> _ASSIGNMENT_
Beginning with the line that contains "Click the Chỉ số label between teams", reproduce the remaining lines of the material exactly, up to and including the last one, but no pictures.

> _DATASET RECORDS_

==========

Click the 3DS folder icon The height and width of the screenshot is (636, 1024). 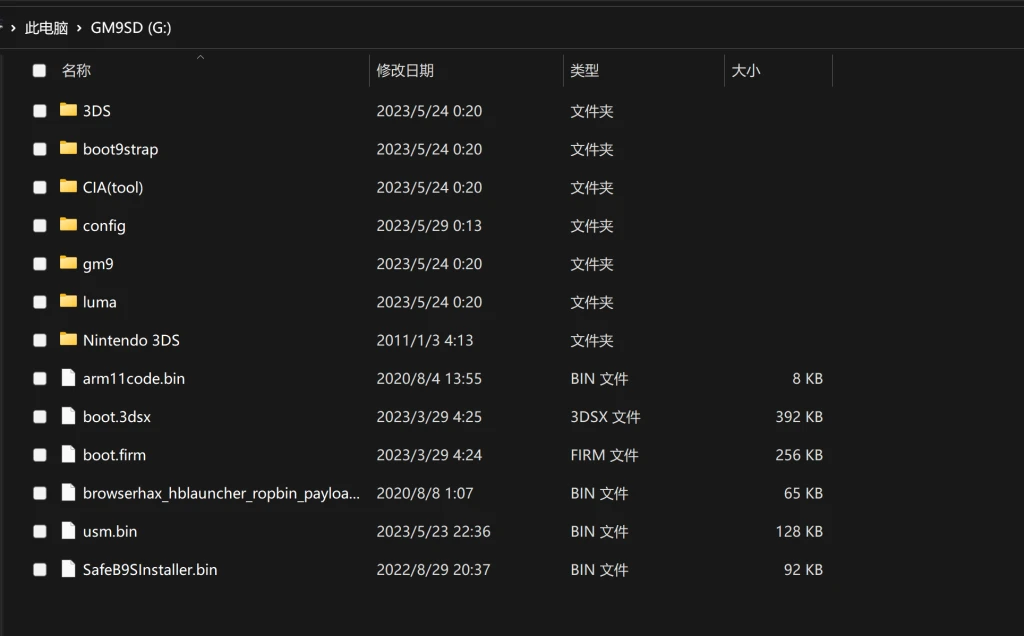coord(68,110)
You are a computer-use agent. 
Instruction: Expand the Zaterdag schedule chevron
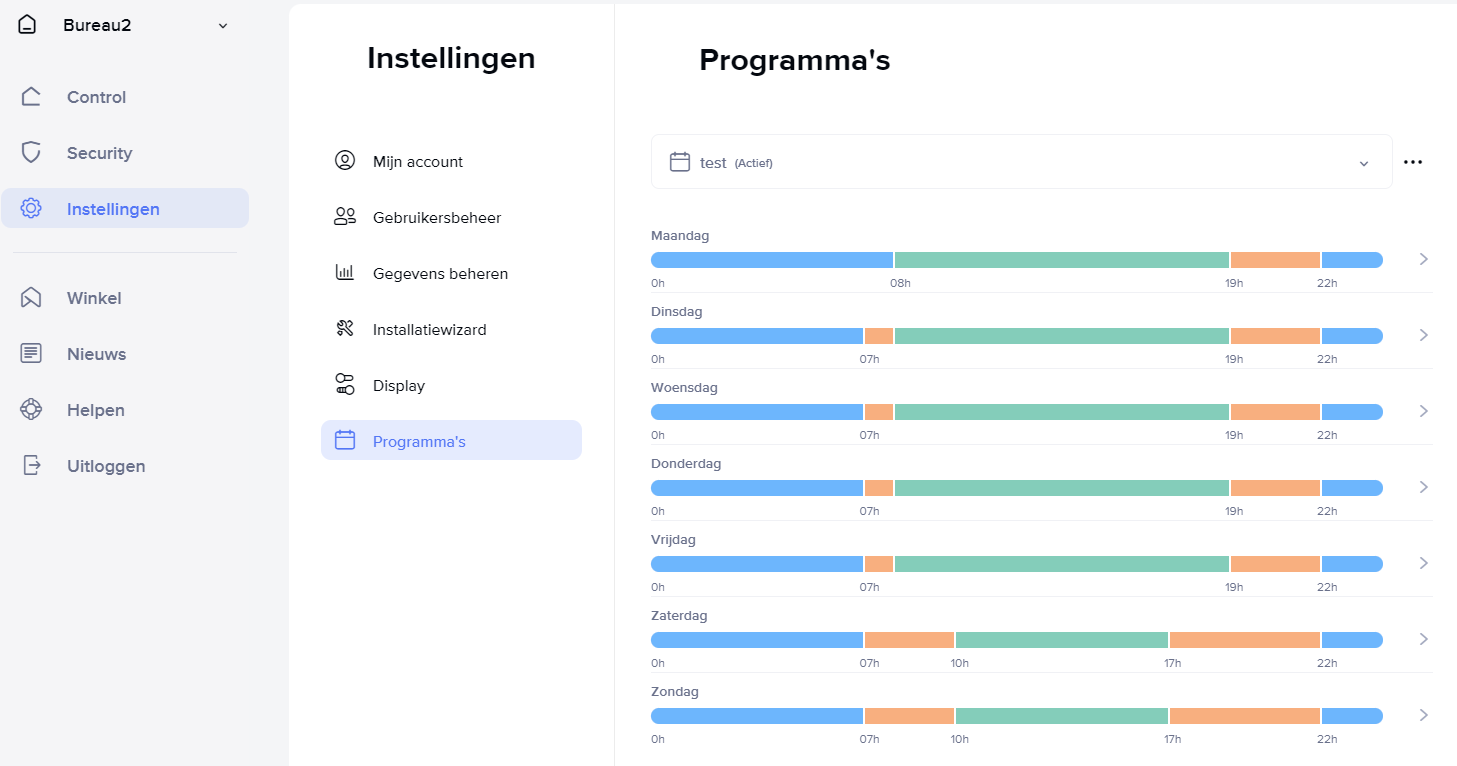coord(1424,640)
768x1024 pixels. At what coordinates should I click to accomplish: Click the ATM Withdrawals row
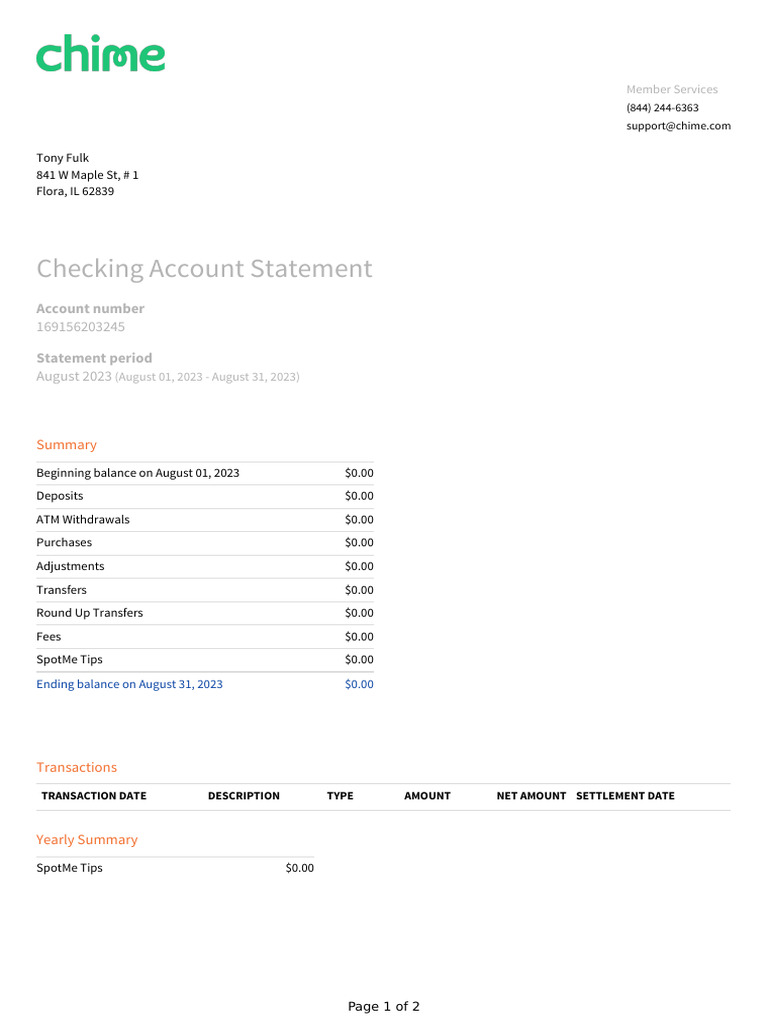tap(83, 520)
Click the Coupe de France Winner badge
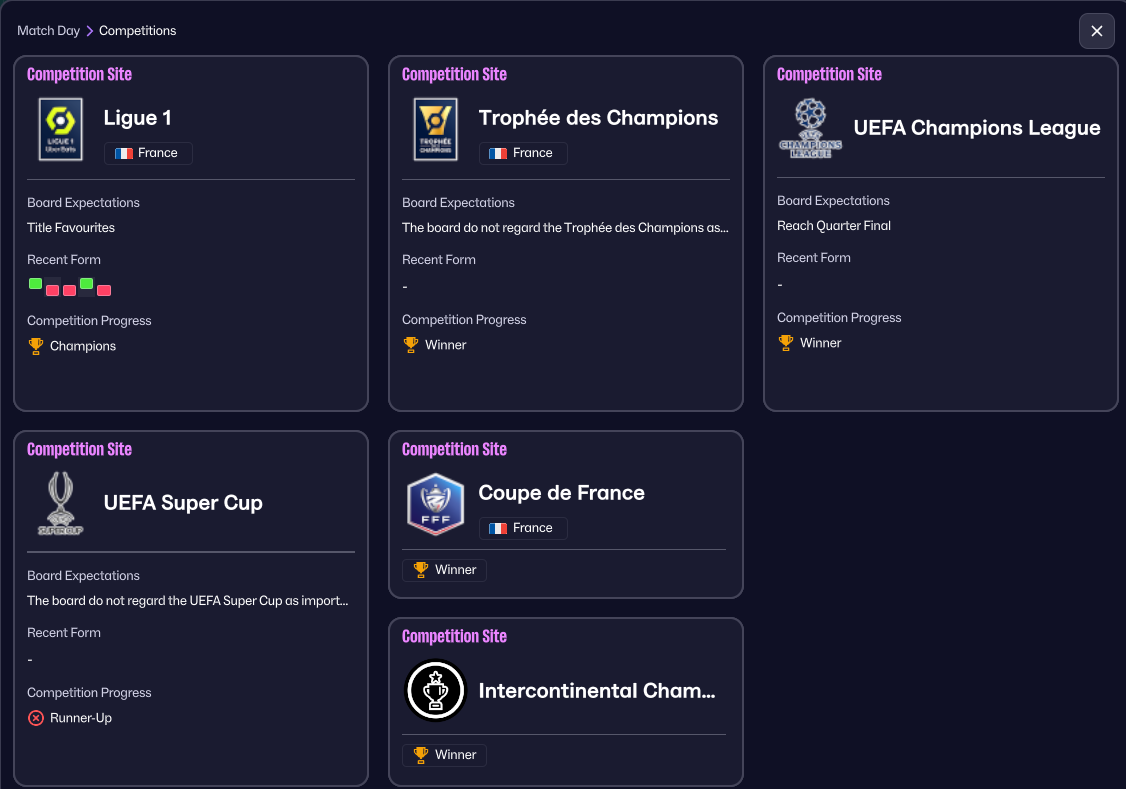Image resolution: width=1126 pixels, height=789 pixels. [x=445, y=570]
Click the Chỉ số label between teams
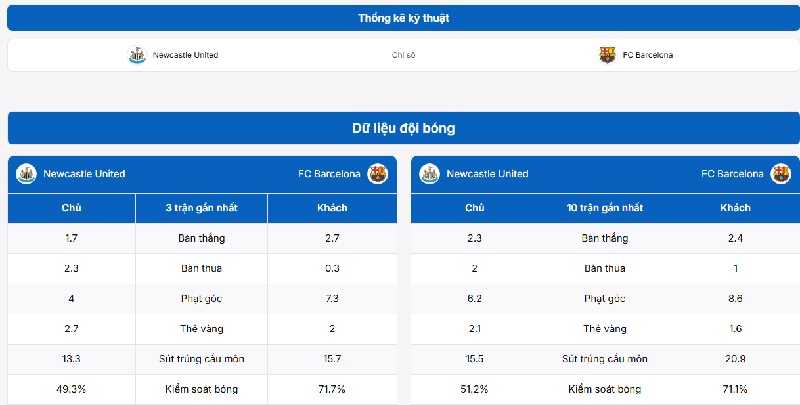This screenshot has width=800, height=405. [403, 55]
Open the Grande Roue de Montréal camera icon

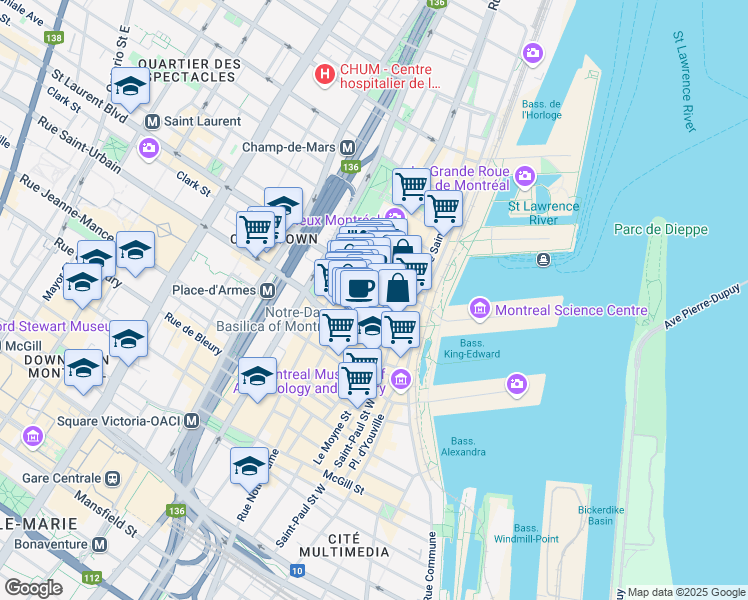pos(525,177)
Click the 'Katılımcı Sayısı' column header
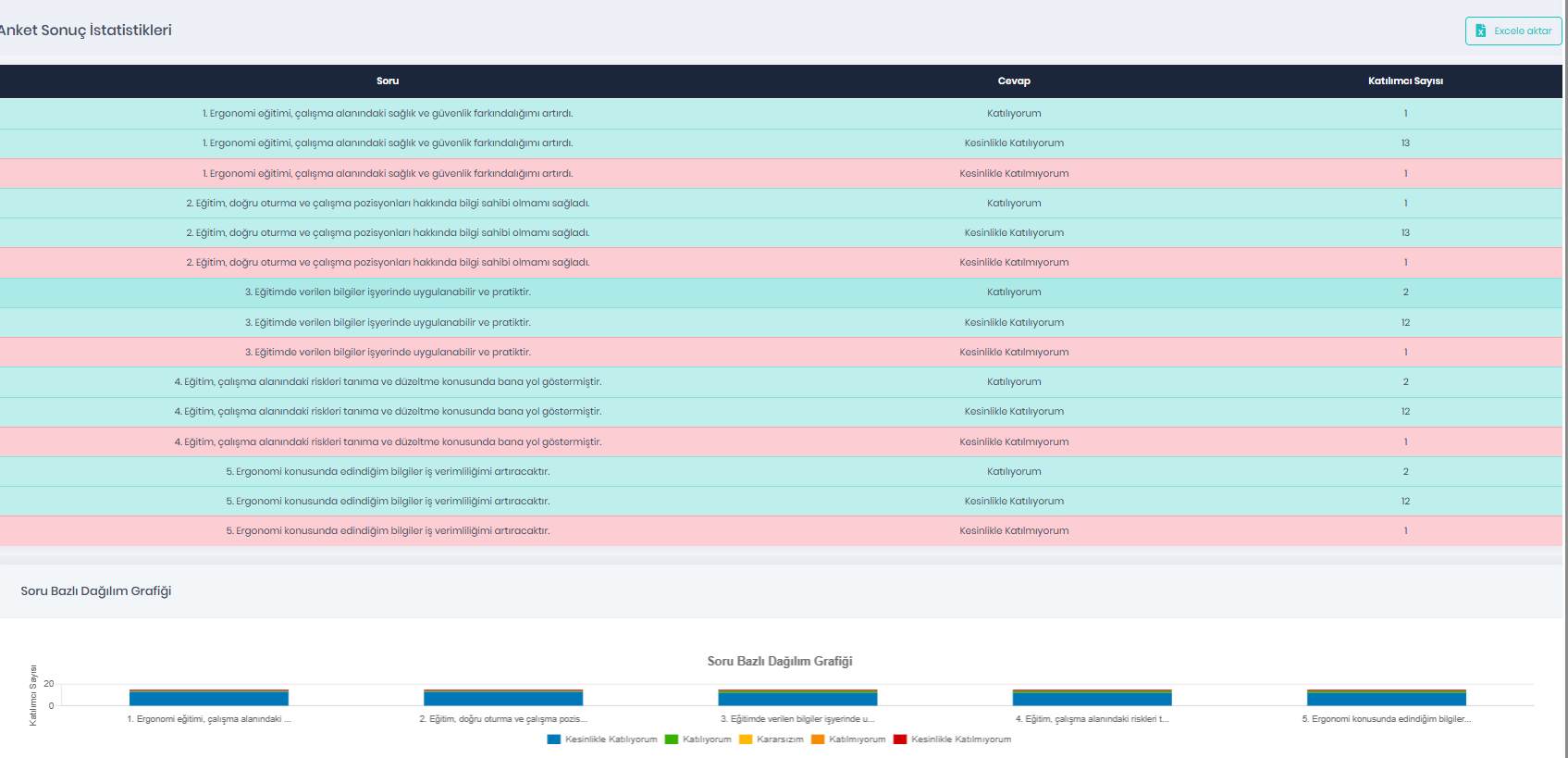This screenshot has height=758, width=1568. 1405,81
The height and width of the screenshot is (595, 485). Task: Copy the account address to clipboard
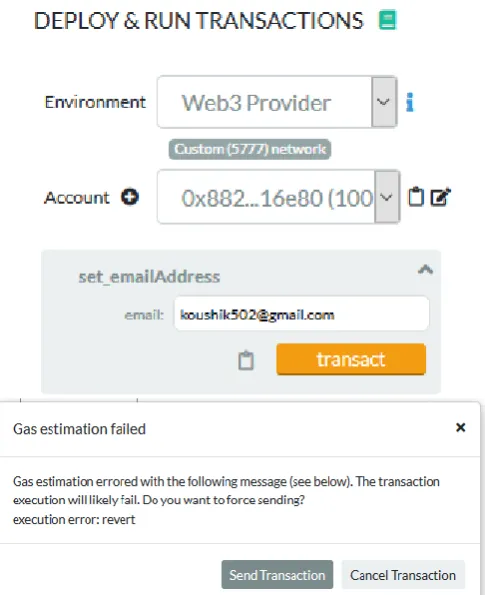click(416, 197)
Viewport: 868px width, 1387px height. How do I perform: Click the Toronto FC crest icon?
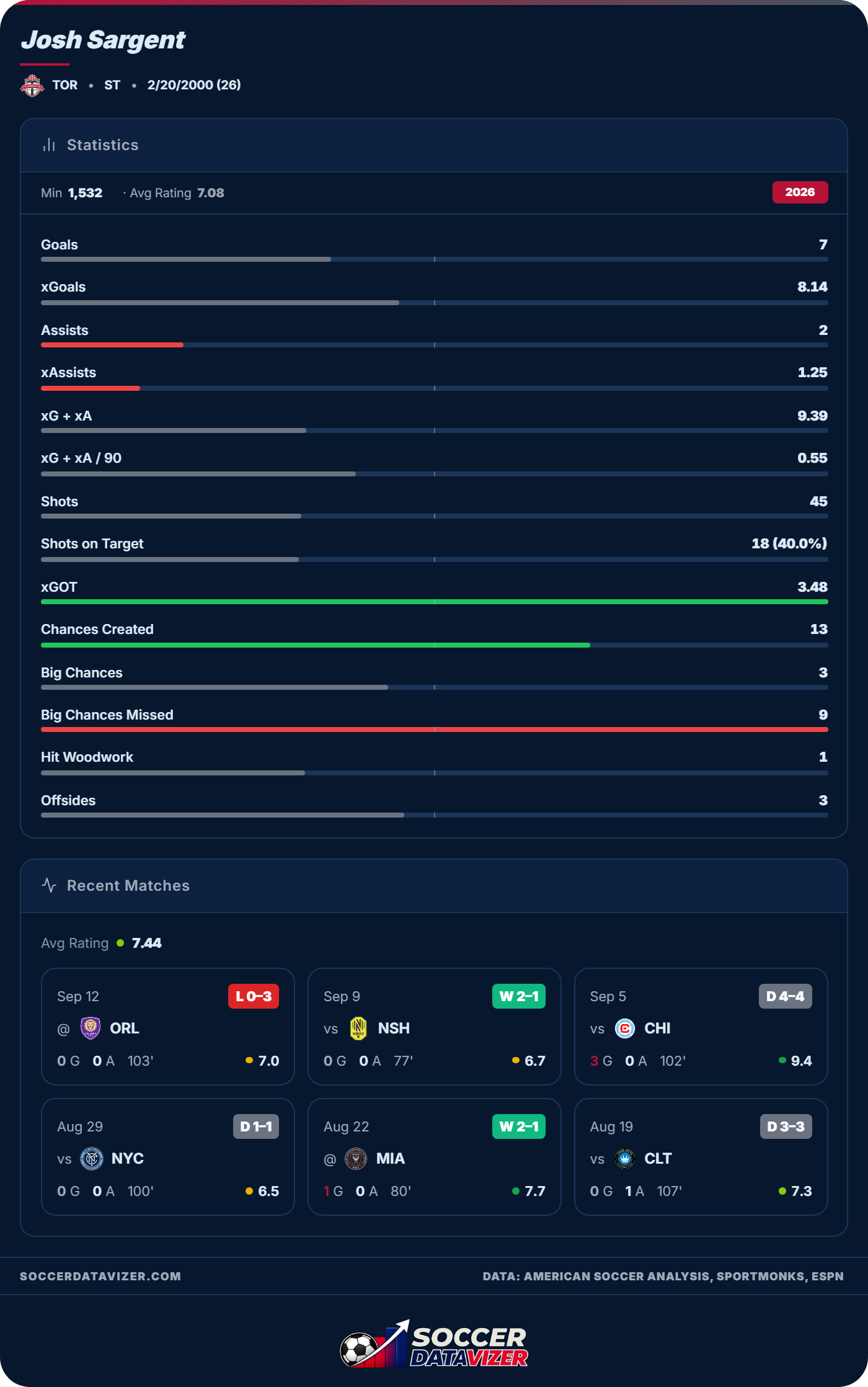pyautogui.click(x=32, y=85)
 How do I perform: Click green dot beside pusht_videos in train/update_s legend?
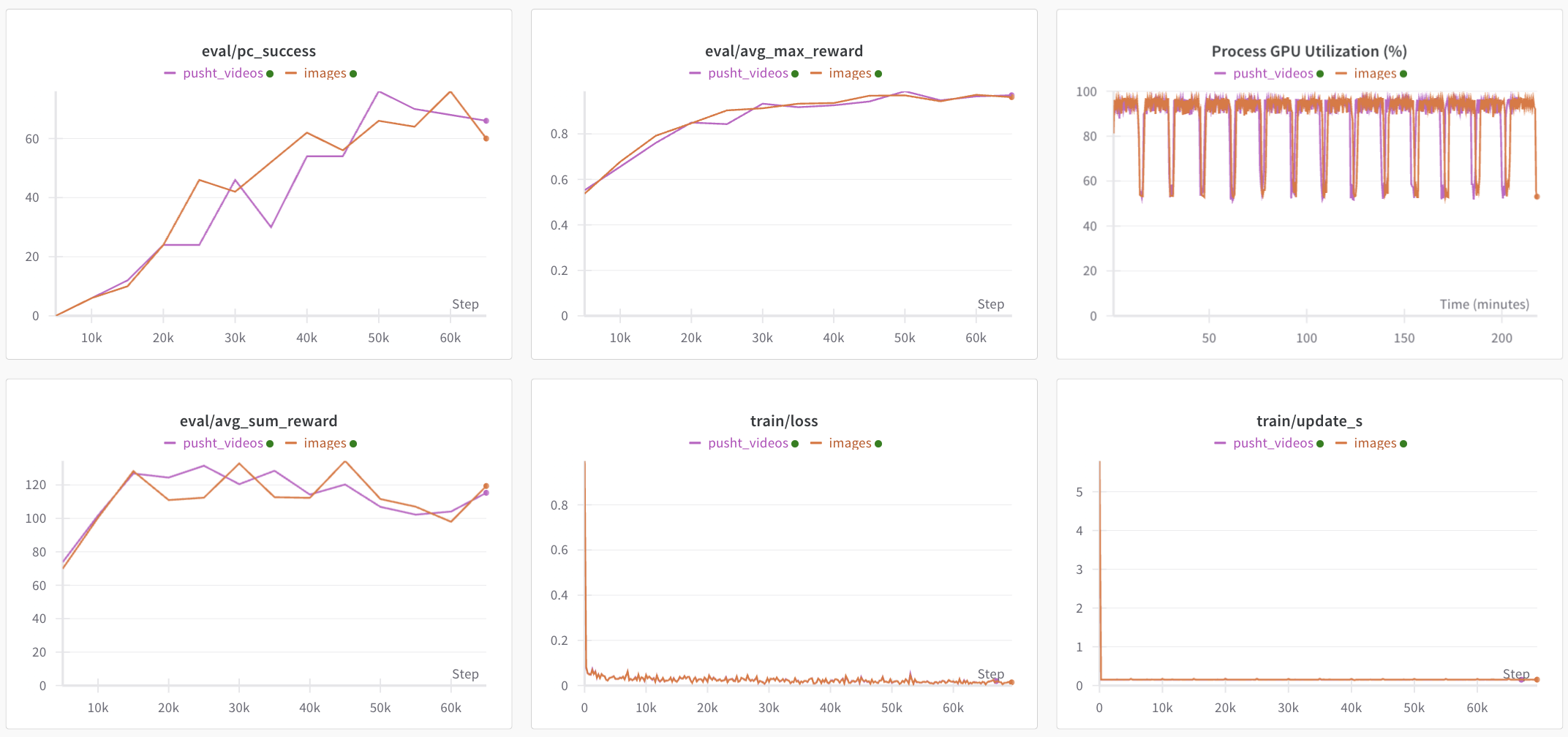point(1320,444)
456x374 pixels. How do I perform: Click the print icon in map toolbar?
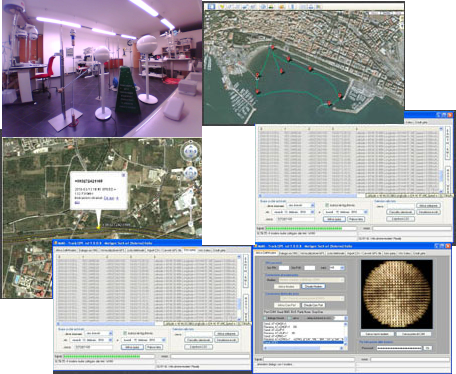[311, 7]
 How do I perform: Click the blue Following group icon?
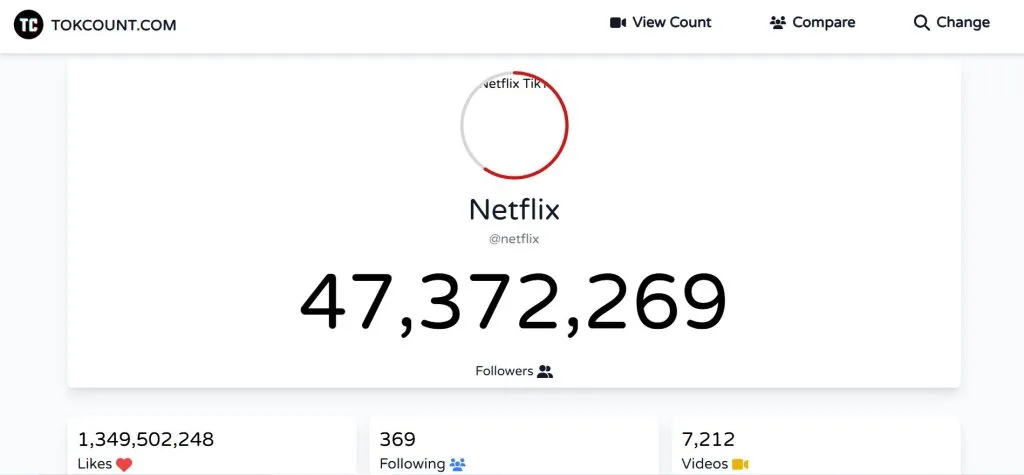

==========

> _TASK RESPONSE_
Click the Chỉ số label between teams
This screenshot has width=800, height=405. [403, 55]
Open the Grande Roue de Montréal camera icon

pos(525,177)
Click the 'Katılımcı Sayısı' column header
This screenshot has height=758, width=1568. 1405,81
The height and width of the screenshot is (595, 485). Task: Copy the account address to clipboard
click(416, 197)
Viewport: 868px width, 1387px height. How do I perform: Click the Toronto FC crest icon?
pyautogui.click(x=32, y=85)
 How do I perform: Click green dot beside pusht_videos in train/update_s legend?
point(1320,444)
456x374 pixels. How do I perform: Click the print icon in map toolbar?
[311, 7]
 How do I perform: Click the blue Following group icon?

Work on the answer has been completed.